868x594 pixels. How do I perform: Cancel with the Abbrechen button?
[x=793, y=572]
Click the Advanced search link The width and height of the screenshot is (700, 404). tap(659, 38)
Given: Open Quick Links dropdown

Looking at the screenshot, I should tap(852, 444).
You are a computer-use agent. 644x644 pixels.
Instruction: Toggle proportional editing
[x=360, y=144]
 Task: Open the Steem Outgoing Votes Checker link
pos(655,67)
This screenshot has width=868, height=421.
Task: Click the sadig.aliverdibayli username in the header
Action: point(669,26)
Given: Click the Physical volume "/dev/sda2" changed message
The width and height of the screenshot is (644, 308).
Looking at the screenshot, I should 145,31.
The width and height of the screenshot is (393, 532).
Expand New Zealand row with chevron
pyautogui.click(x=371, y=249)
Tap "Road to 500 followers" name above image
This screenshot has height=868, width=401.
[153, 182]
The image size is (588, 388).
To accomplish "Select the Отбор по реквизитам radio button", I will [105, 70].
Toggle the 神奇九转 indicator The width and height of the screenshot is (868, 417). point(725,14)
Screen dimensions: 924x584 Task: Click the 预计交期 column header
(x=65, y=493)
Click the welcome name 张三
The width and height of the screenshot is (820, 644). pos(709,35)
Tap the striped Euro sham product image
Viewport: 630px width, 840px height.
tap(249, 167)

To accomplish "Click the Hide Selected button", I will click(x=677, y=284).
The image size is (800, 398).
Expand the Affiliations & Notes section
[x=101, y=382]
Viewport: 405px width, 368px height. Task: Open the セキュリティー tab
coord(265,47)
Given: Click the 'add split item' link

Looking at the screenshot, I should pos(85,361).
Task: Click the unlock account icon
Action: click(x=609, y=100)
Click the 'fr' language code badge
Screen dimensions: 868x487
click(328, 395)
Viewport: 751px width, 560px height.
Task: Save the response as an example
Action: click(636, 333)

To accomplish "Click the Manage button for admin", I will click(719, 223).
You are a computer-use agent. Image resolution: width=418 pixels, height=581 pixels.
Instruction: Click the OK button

━━━━━━━━━━

- Your assignment -
Exactly as written above, reproduce all of the entries.

- Task output -
868x594 pixels. How do I perform: Cancel with the Abbrechen button?
[x=793, y=572]
Click the Advanced search link The width and height of the screenshot is (700, 404). tap(659, 38)
Given: Open Quick Links dropdown

Looking at the screenshot, I should tap(852, 444).
You are a computer-use agent. 644x644 pixels.
Instruction: Toggle proportional editing
[x=360, y=144]
 Task: Open the Steem Outgoing Votes Checker link
pos(655,67)
This screenshot has width=868, height=421.
Task: Click the sadig.aliverdibayli username in the header
Action: point(669,26)
Given: Click the Physical volume "/dev/sda2" changed message
The width and height of the screenshot is (644, 308).
Looking at the screenshot, I should 145,31.
The width and height of the screenshot is (393, 532).
Expand New Zealand row with chevron
pyautogui.click(x=371, y=249)
Tap "Road to 500 followers" name above image
This screenshot has height=868, width=401.
[153, 182]
The image size is (588, 388).
To accomplish "Select the Отбор по реквизитам radio button", I will [105, 70].
Toggle the 神奇九转 indicator The width and height of the screenshot is (868, 417). point(725,14)
Screen dimensions: 924x584 Task: Click the 预计交期 column header
(x=65, y=493)
Click the welcome name 张三
The width and height of the screenshot is (820, 644). pos(709,35)
Tap the striped Euro sham product image
Viewport: 630px width, 840px height.
tap(249, 167)

To accomplish "Click the Hide Selected button", I will click(x=677, y=284).
The image size is (800, 398).
Expand the Affiliations & Notes section
[x=101, y=382]
Viewport: 405px width, 368px height. Task: Open the セキュリティー tab
coord(265,47)
Given: Click the 'add split item' link

Looking at the screenshot, I should pos(85,361).
Task: Click the unlock account icon
Action: click(x=609, y=100)
Click the 'fr' language code badge
Screen dimensions: 868x487
click(328, 395)
Viewport: 751px width, 560px height.
Task: Save the response as an example
Action: click(636, 333)

To accomplish "Click the Manage button for admin", I will click(719, 223).
You are a computer-use agent. Image resolution: width=418 pixels, height=581 pixels.
Instruction: Click the OK button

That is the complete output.